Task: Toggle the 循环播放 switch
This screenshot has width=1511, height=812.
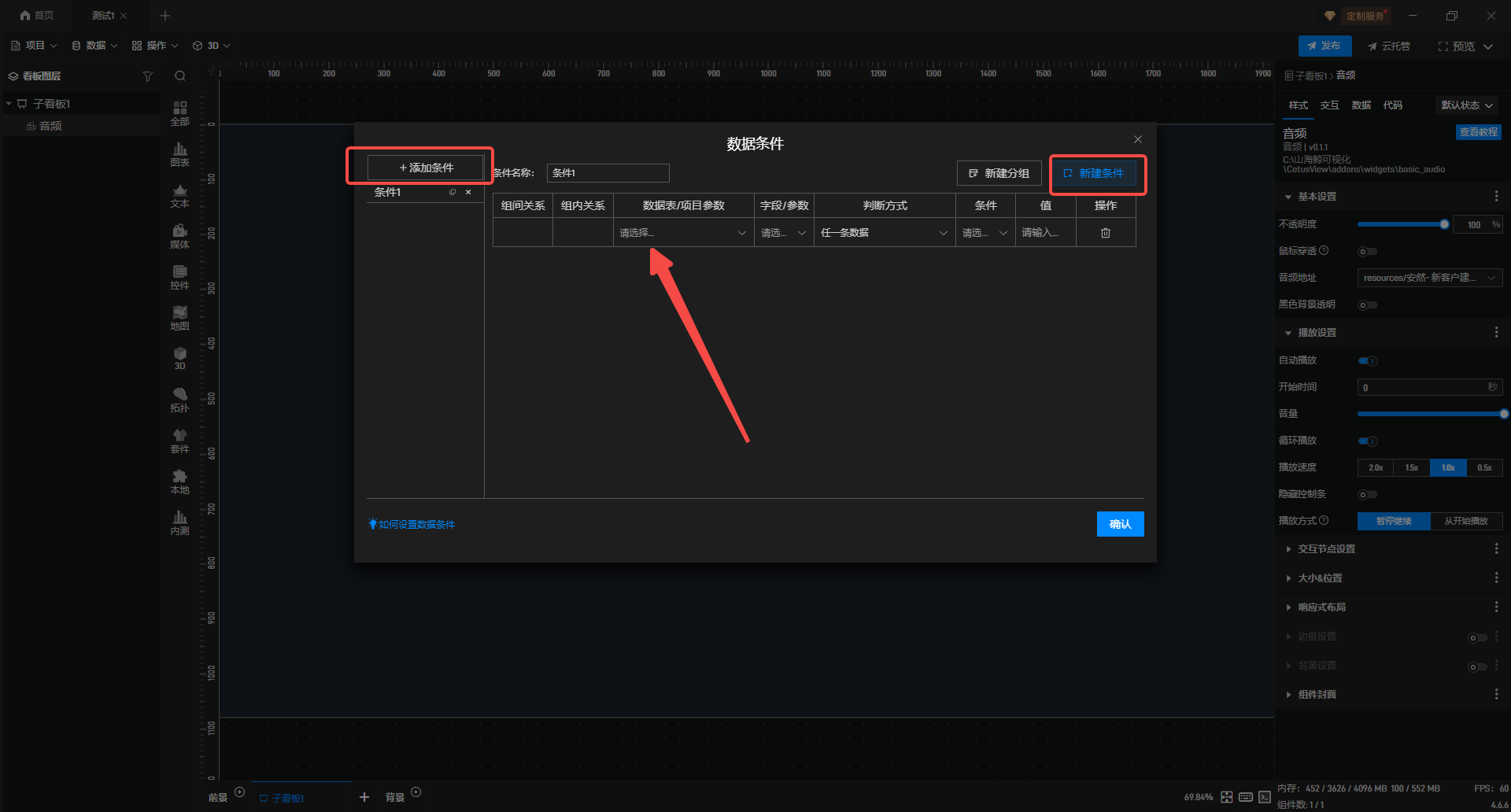Action: click(1368, 441)
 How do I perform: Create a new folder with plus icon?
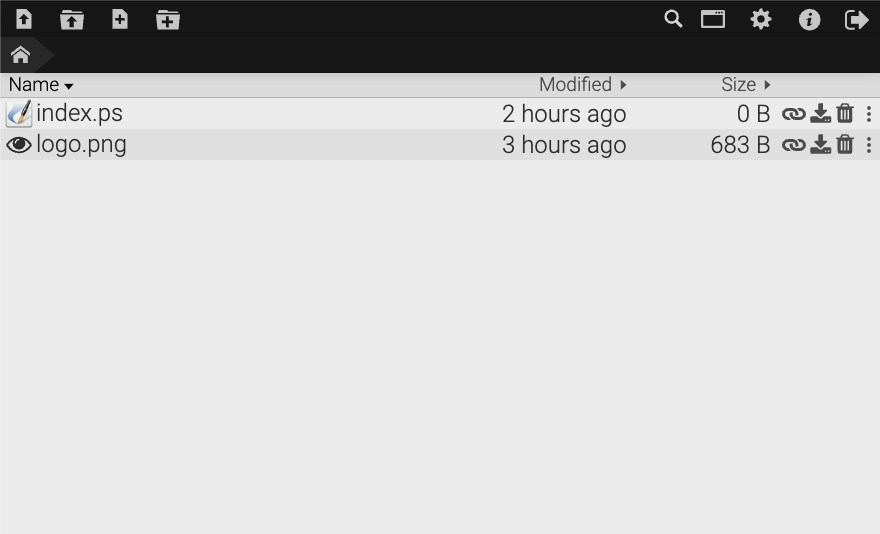pyautogui.click(x=168, y=19)
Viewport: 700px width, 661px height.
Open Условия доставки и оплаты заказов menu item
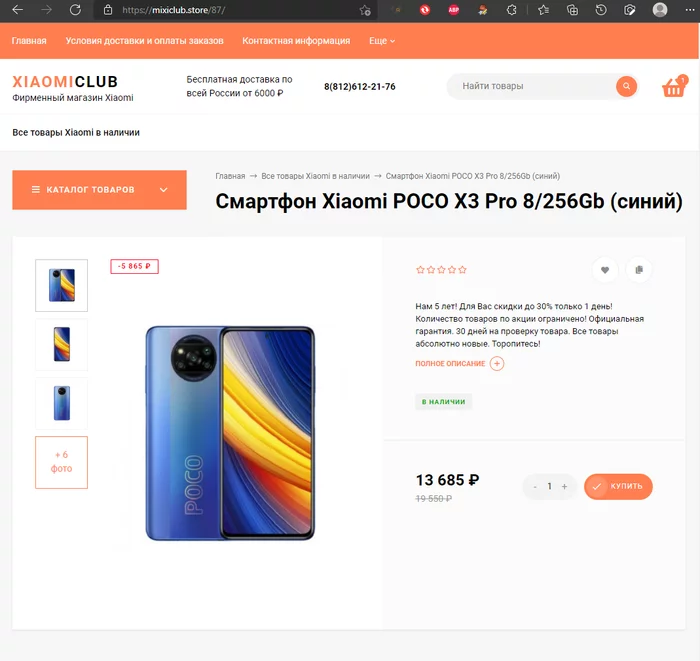[x=144, y=41]
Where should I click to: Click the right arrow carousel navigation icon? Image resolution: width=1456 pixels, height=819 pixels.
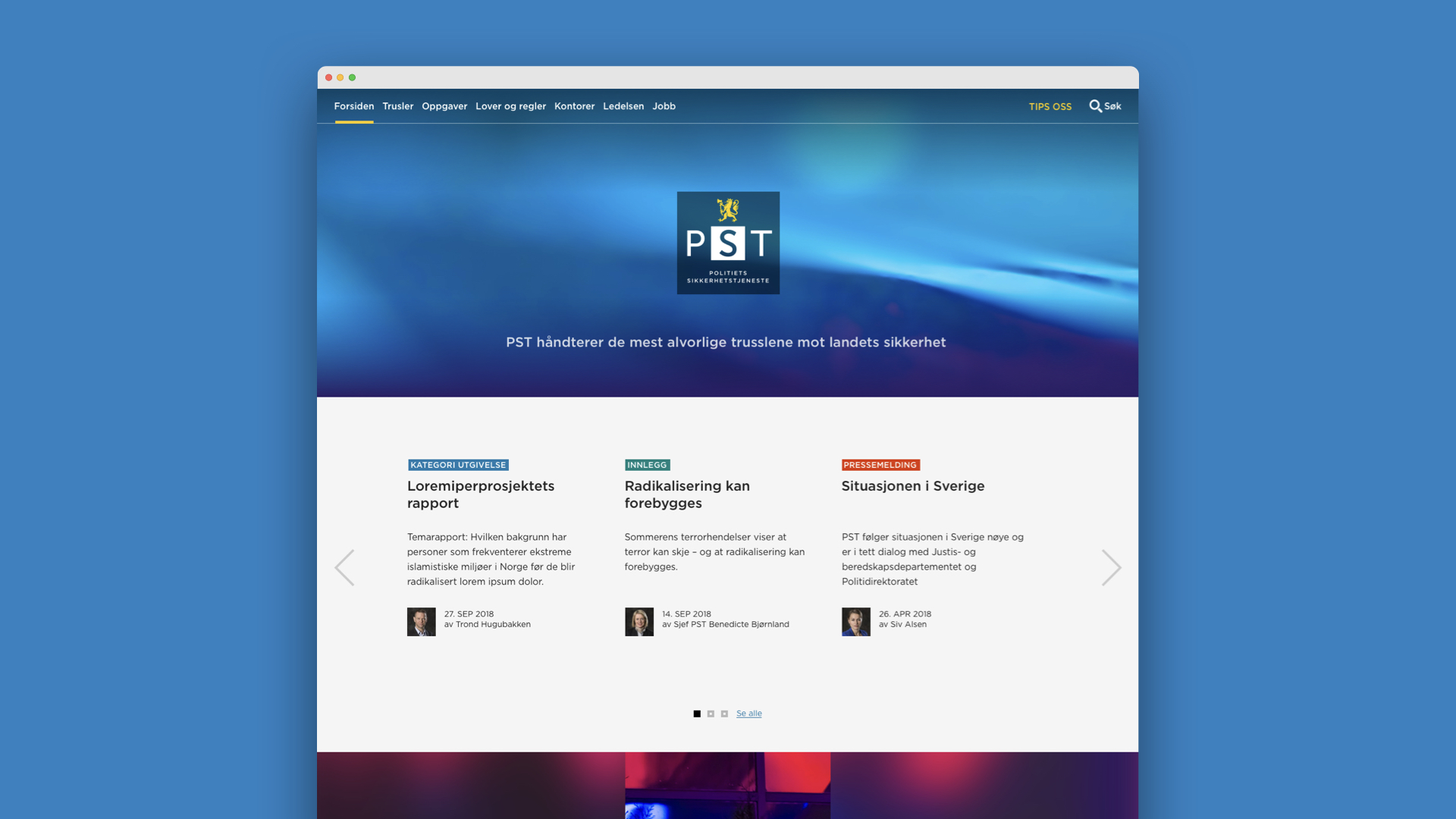coord(1112,568)
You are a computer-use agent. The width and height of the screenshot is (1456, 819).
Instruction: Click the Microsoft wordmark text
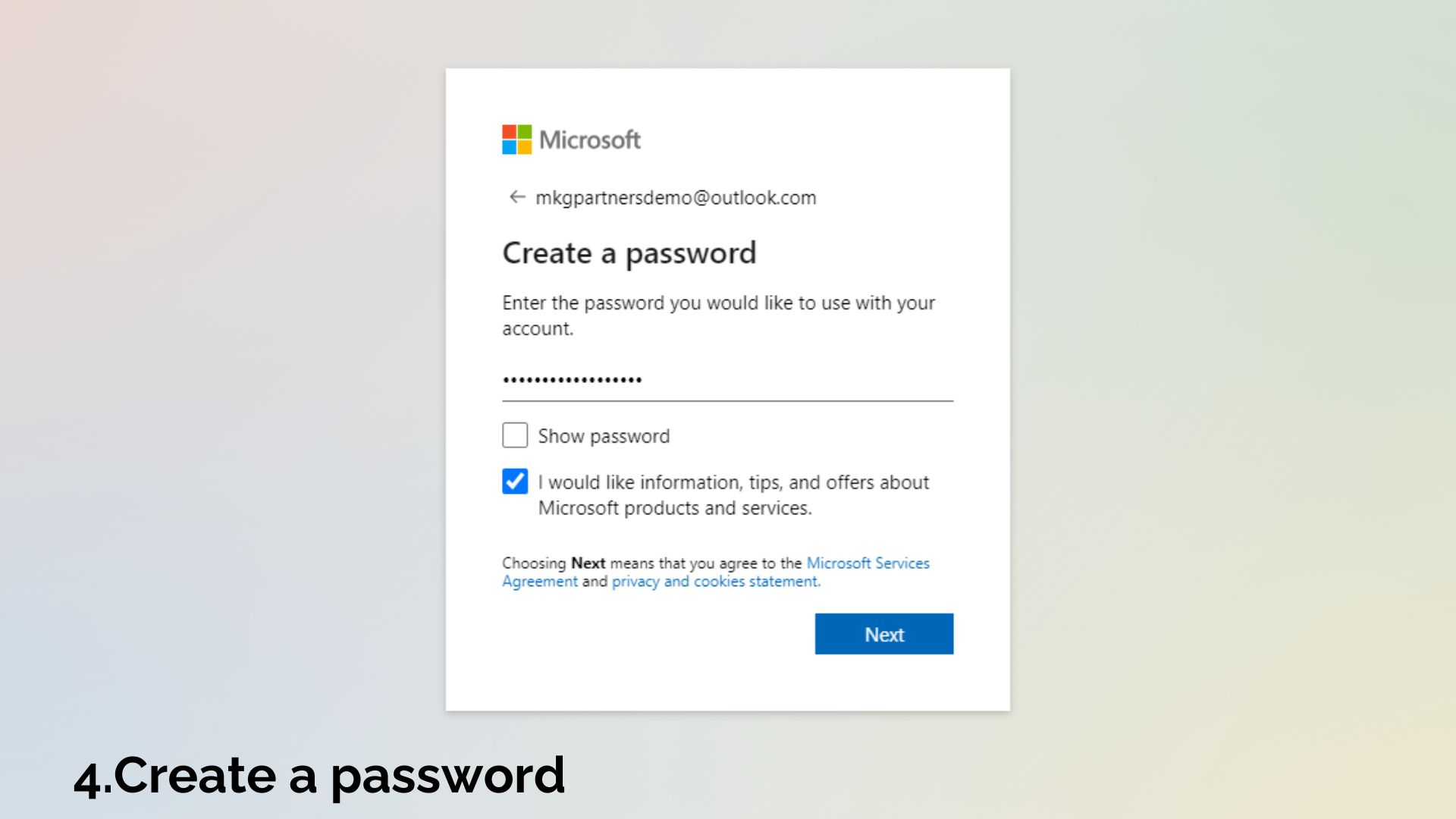(590, 140)
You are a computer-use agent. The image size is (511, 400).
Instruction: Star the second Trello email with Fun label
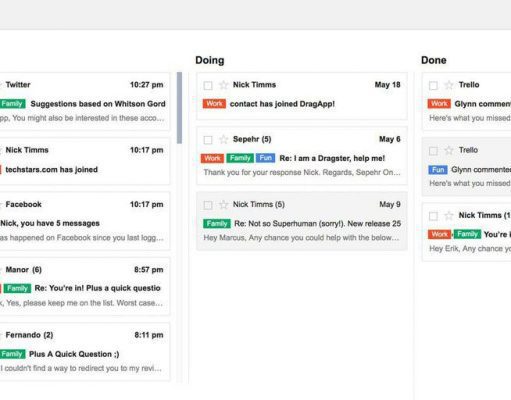click(x=449, y=150)
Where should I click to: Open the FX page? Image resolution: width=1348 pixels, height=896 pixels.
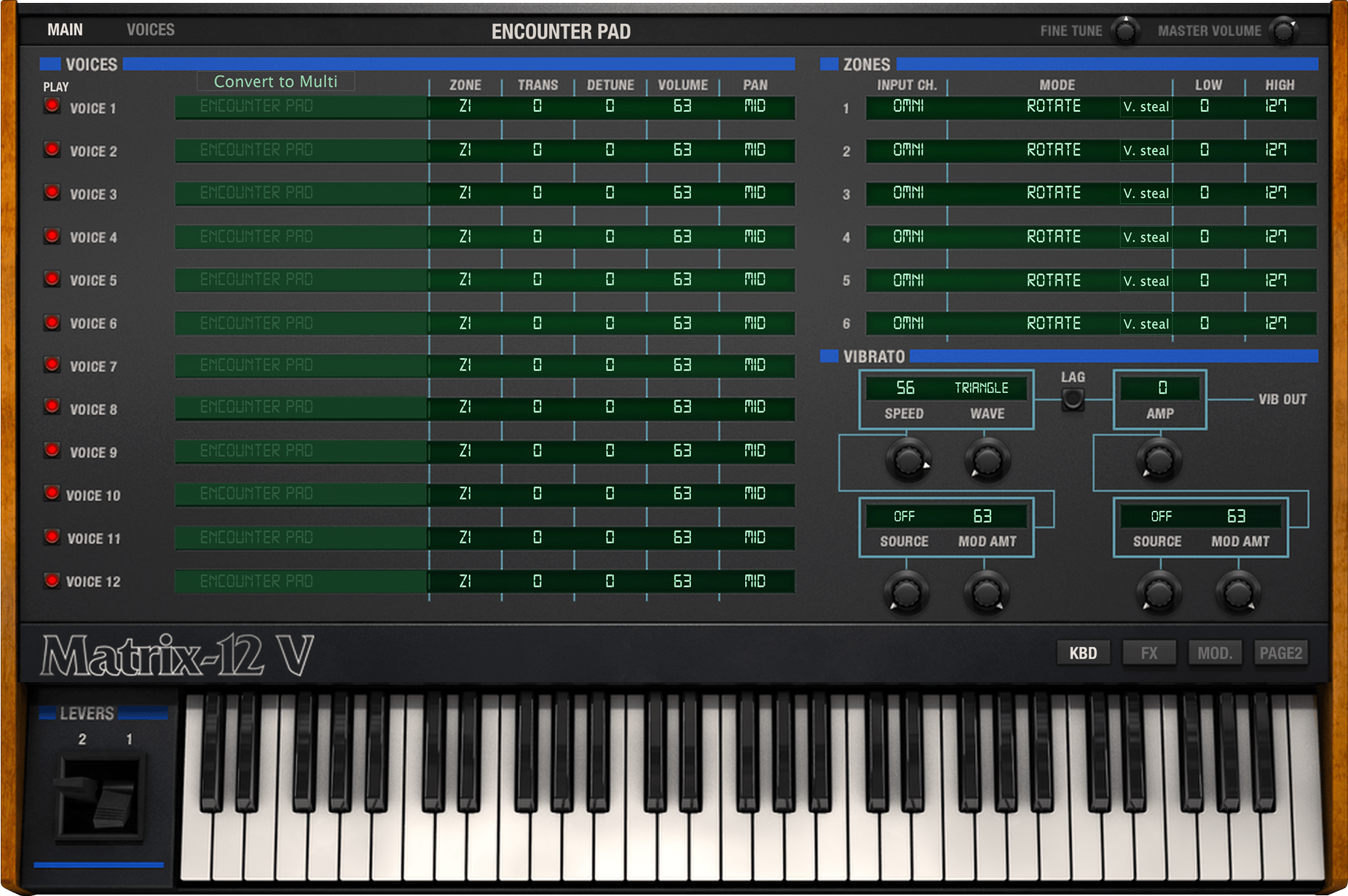point(1148,653)
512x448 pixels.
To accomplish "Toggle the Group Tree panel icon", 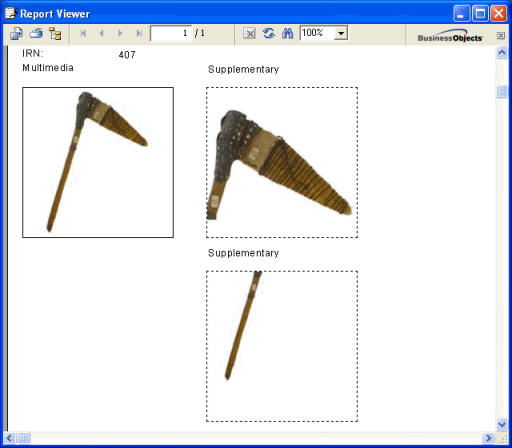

-------------------------

ACTIVITY:
Give back the exact lines above, running from the one that has "How do I perform: Create" through the one that has "You are a computer-use agent. The image", with nothing added and no pictures.

WRITTEN REPLY:
 How do I perform: Create a new folder with plus icon?
pyautogui.click(x=168, y=19)
Viewport: 700px width, 661px height.
Open Условия доставки и оплаты заказов menu item
[x=144, y=41]
Where should I click to: Click the right arrow carousel navigation icon? Image resolution: width=1456 pixels, height=819 pixels.
coord(1112,568)
You are a computer-use agent. The width and height of the screenshot is (1456, 819).
Instruction: Click the Microsoft wordmark text
(590, 140)
You are a computer-use agent. The image size is (511, 400).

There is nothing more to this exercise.